Secondo il presidente del partito democratico del Lazio bisogna assolutamente ripetere la coalizione riformista e progressista che ha funzionato. E ciò è in linea con una ricostruzione di un partito capace di dar voce alle fasce più deboli e avere la fiducia del mondo produttivo

Con l’ingresso di Nicola Zingaretti alla Camera dei Deputati e le dimissioni dalla presidenza della Regione Lazio, in vista delle elezioni regionali all’inizio del prossimo anno,  Augusto Gregori, Presidente del Partito Democratico del Lazio e Vice Presidente del Municipio Roma IX Eur,  traccia con Radiocolonna.it un quadro della situazione politica dopo la sconfitta subita dal Centrodestra. ‘’Il PD Nazionale – esordisce – ha scontato la sua linea politica, diciamocelo, non proprio chiara e lontana dalla sua gente’’. 

Secondo Gregori se il Pd vuole tornare ad essere incisivo, la strada giusta è quella che parte dai territori, da chi, ogni giorno, si misura con i bisogni reali del Paese. ‘’Se posso dare un consiglio con la massima umiltà del caso – sottolinea  – il Partito Democratico dovrebbe fare ciò che noi, piccoli amministratori locali, facciamo giorno dopo giorno e cioè ascoltare e confrontarsi con i territori, stare in mezzo alle persone, capirne le necessità, scegliendo di credere veramente nel futuro, impegnandoci e praticando l’esempio, ognuno nella propria realtà quotidiana, ispirando gli altri con cose semplici, con la nostra attività fatta bene, rimanendo aperti agli altri. È questo il vero sviluppo ed è questo che ad esempio, stiamo facendo come Partito Democratico del Lazio. Inoltre, servirebbe da parte di ciascuno un compromesso con il proprio ego, e magari iniziare a consumare più suole che tastiere’’. 

Ma come può ripartire il PD ora?

‘’Adesso si deve lavorare per ricostruire questo grande partito riformista e progressista: questo è il momento giusto. Un Partito aperto, plurale, moderno, che parli a tutti, rafforzando e rilanciando l’identità plurale del Partito Democratico, con una proposta politica forte e incentrata su una idea di sviluppo economico e sociale che metta al centro le ragioni del lavoro e dell’impresa. Il Partito Democratico da oggi dovrà tornare ad essere in grado di dar voce alle fasce sociali più deboli, ma anche capace di conquistare la fiducia del mondo produttivo che crea lavoro, investimenti e ricchezza, risorse necessarie per poter aiutare davvero tutti e risollevare le sorti del ceto medio. E mai contro qualcuno, ma per qualcosa. Un PD che discute sulle idee e non sui numeri’’

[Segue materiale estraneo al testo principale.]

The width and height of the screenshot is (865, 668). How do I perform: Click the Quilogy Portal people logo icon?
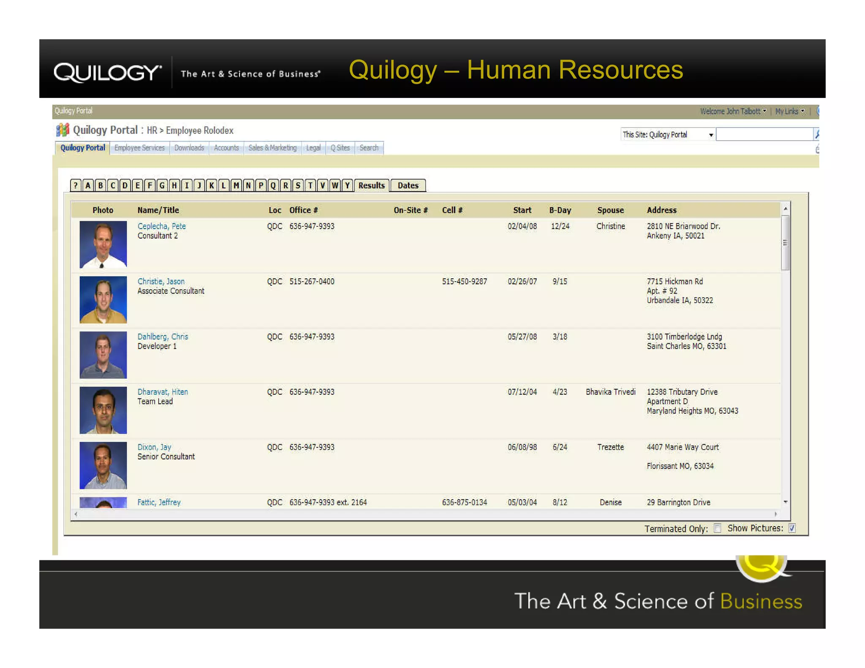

C’è molto vociferare sulla composizione delle alleanze per le prossime elezioni alla Regione Lazio,  riuscirete a comporre una coalizione larga,  fallita a livello nazionale?

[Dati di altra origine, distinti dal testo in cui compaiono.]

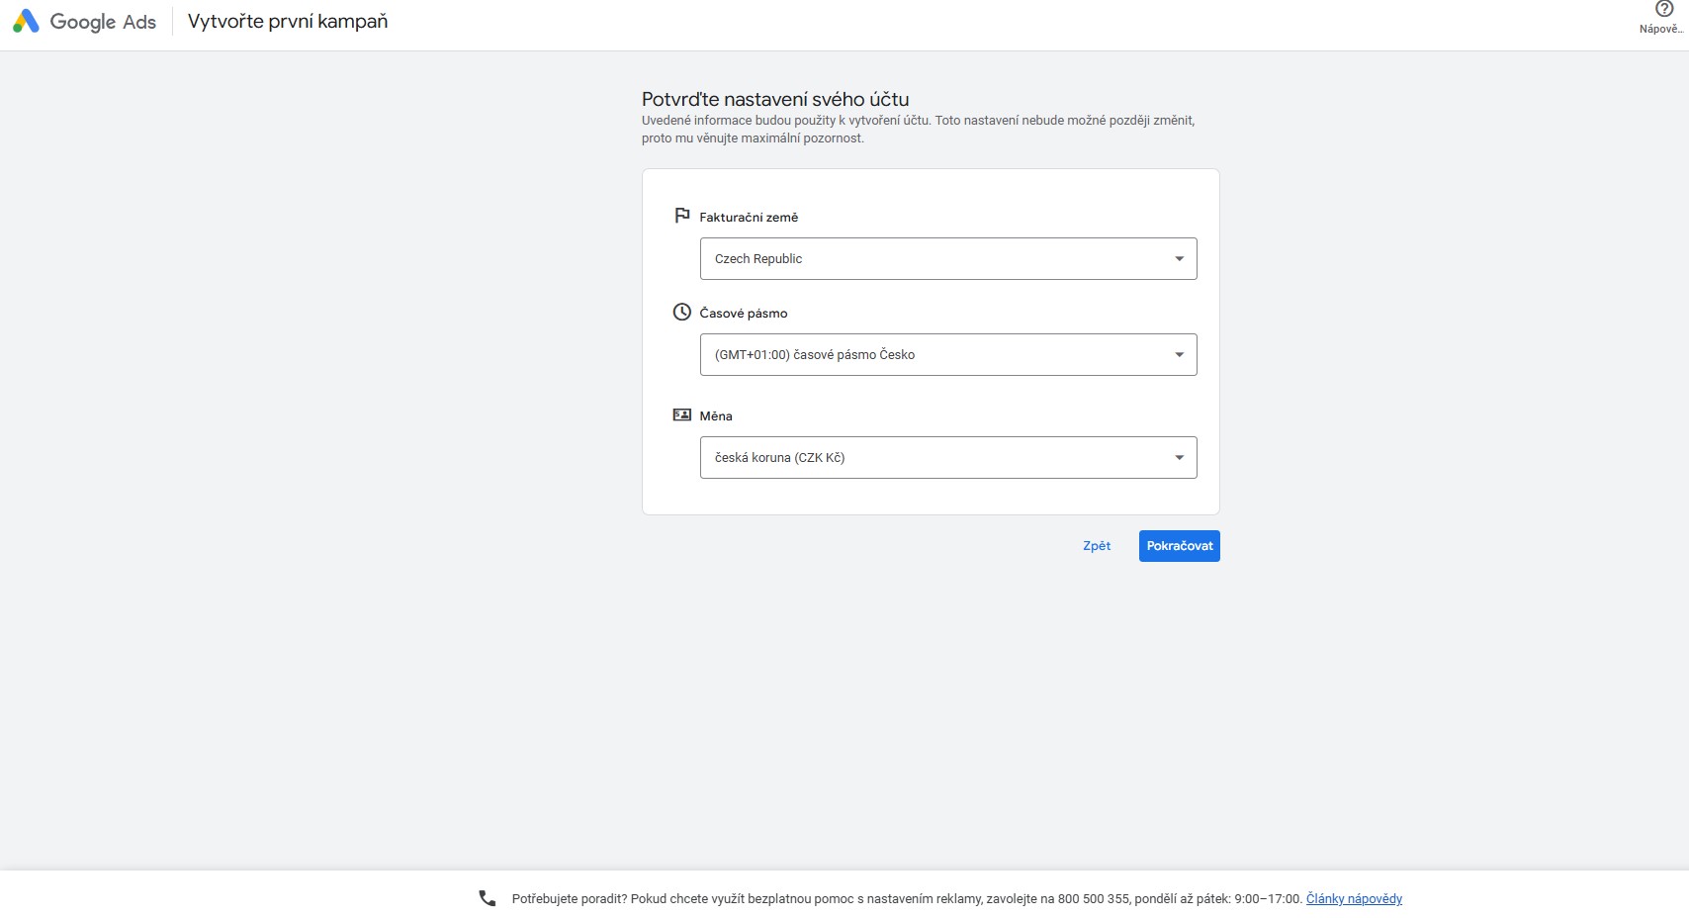
Task: Select the 'Czech Republic' value text
Action: click(758, 259)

‘’Nel Lazio governa una coalizione che vede insieme l’intero fronte riformista e progressista: dal Pd al M5S, da Azione a Italia Viva e civici. Uniti sui progetti e non dai numeri, in maniera costruttiva e propositiva.Una esperienza che ha portato grandi risultati: dieci anni fa la Regione Lazio era tecnicamente fallita,  oggi è una Regione rigenerata e seconda regione italiana per PIL. Nel Lazio una maggioranza c’è, è quella della Giunta Zingaretti, e funziona, non c’è bisogno di inventarne una nuova. Disperderla significherebbe gettare a mare 10 anni di buona amministrazione’’.  

 

Sul fronte Nazionale però non tutti sono d’accordo a replicare la coalizione che oggi governa la Regione Lazio…

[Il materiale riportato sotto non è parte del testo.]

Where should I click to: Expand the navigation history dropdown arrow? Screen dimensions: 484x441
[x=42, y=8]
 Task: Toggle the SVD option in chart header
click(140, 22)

‘’Le elezioni Nazionali sono passate. Ora è tempo del territorio e nel territorio del Lazio noi, insieme, possiamo e dobbiamo rilanciare il modello Lazio, per rigenerare e migliorare ancora di più la buona amministrazione della Regione. Prima dell’estate tutti insieme ci siamo messi al lavoro per questo, con punti programmatici chiari e condivisi, e credo sia questo il modo giusto per costruire una vera primavera democratica, che farà della Regione Lazio, in tutti i sensi, la locomotiva del Paese’’.